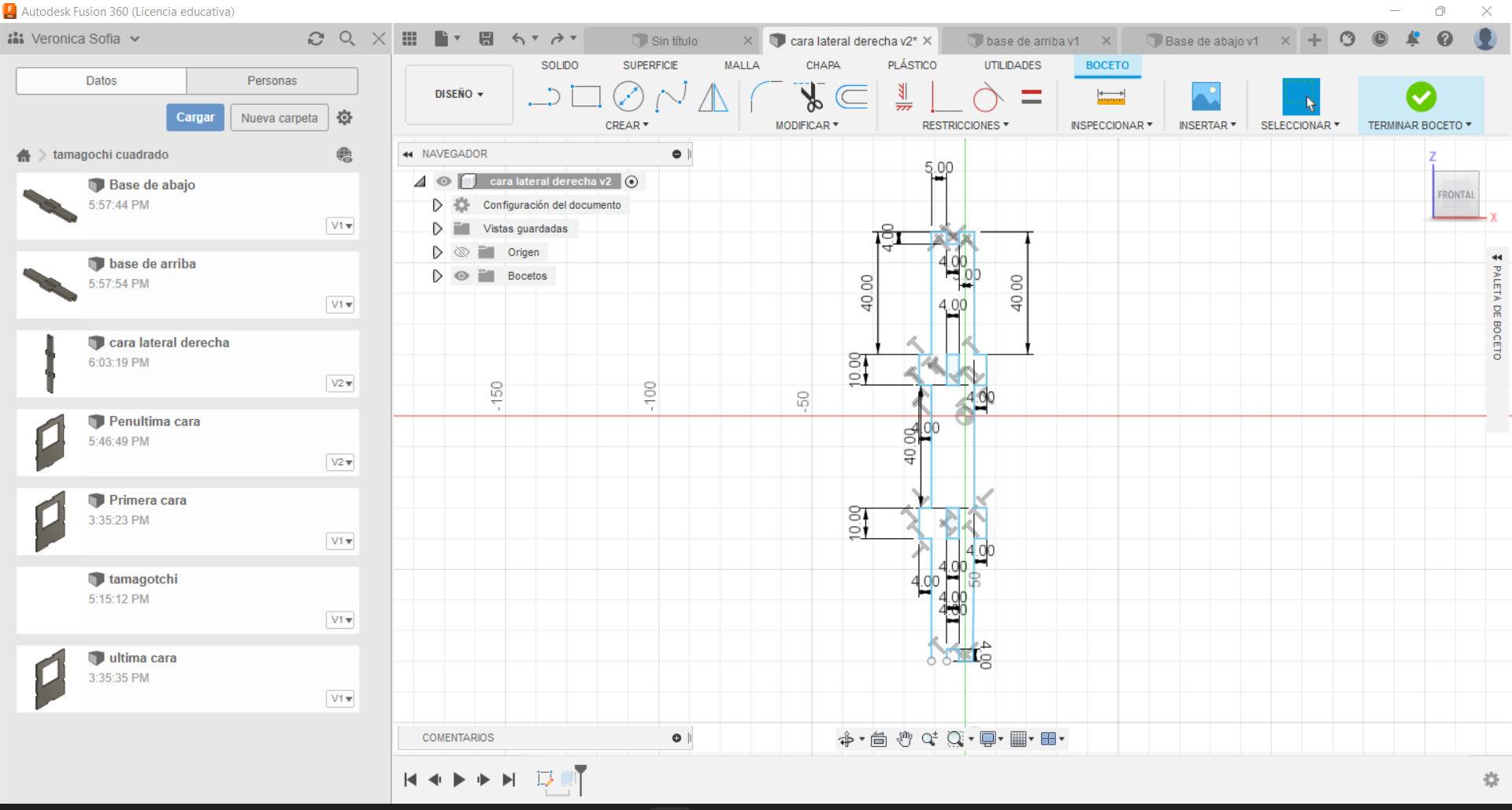
Task: Select the Rectangle sketch tool
Action: tap(585, 97)
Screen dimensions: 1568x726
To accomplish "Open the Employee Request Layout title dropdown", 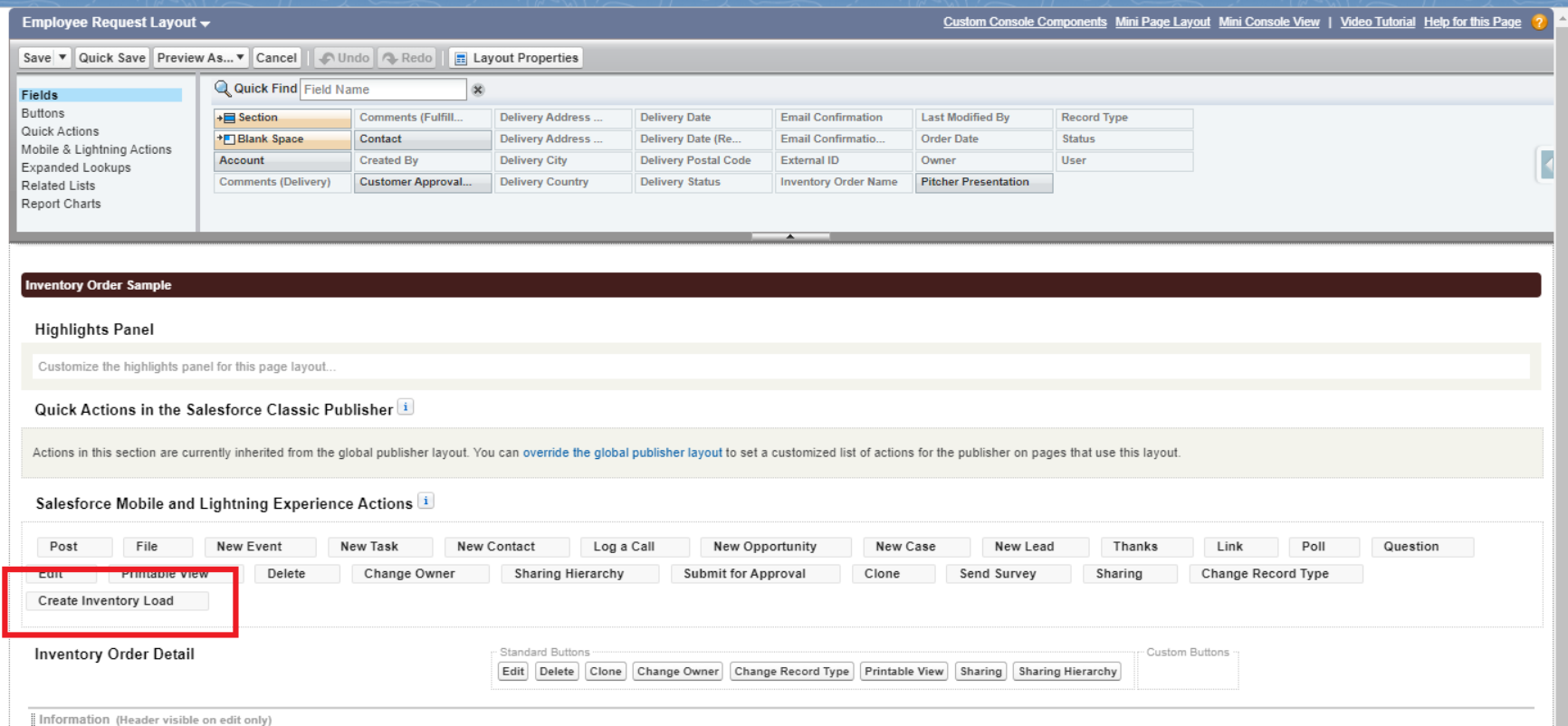I will (x=206, y=24).
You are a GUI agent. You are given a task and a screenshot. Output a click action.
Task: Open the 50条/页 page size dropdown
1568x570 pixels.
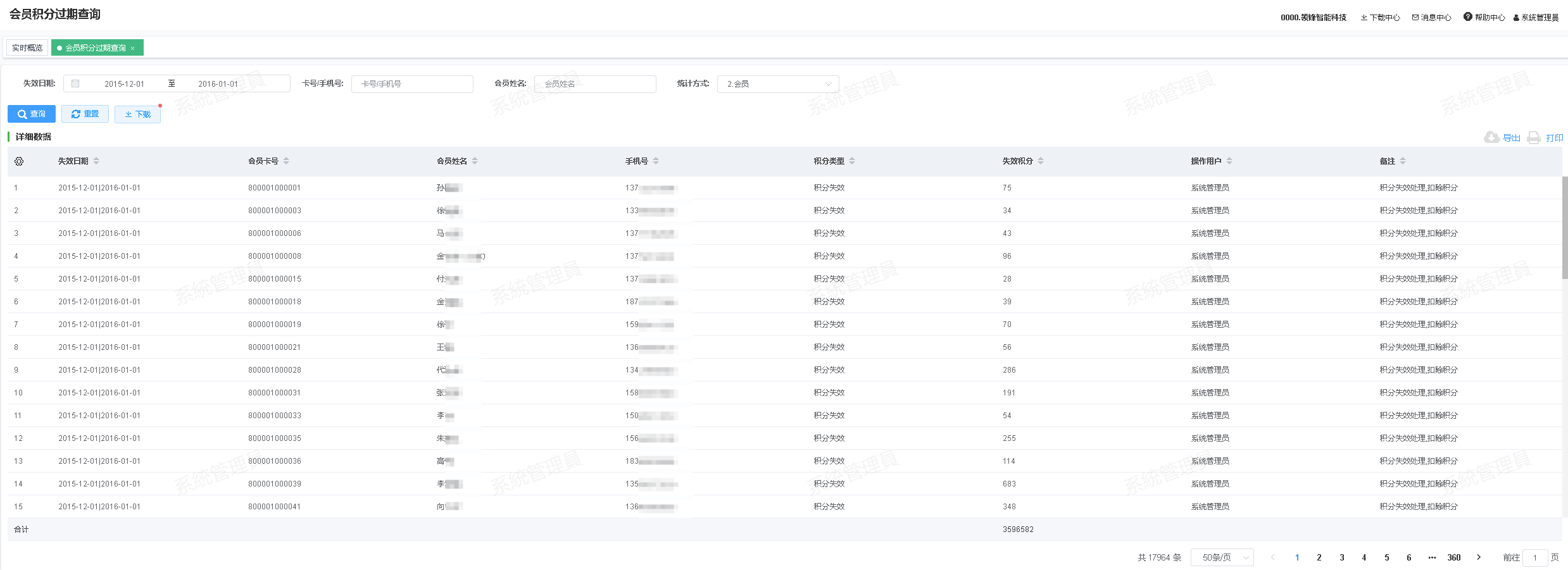pyautogui.click(x=1222, y=557)
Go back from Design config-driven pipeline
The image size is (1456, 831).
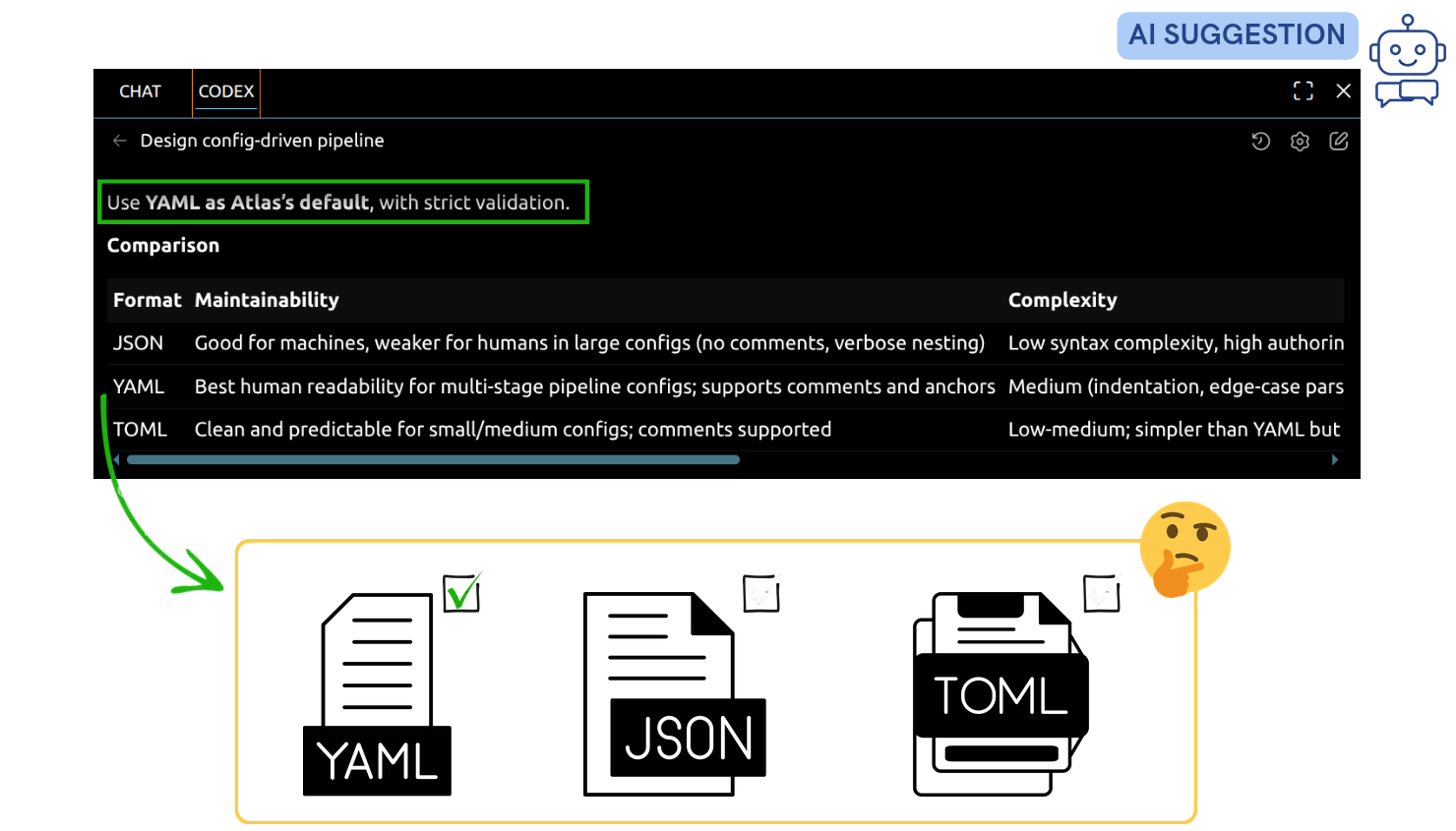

Task description:
Show every line from the entries that includes the word "size".

Output:
Task: Open the 50条/页 page size dropdown
The image size is (1456, 831).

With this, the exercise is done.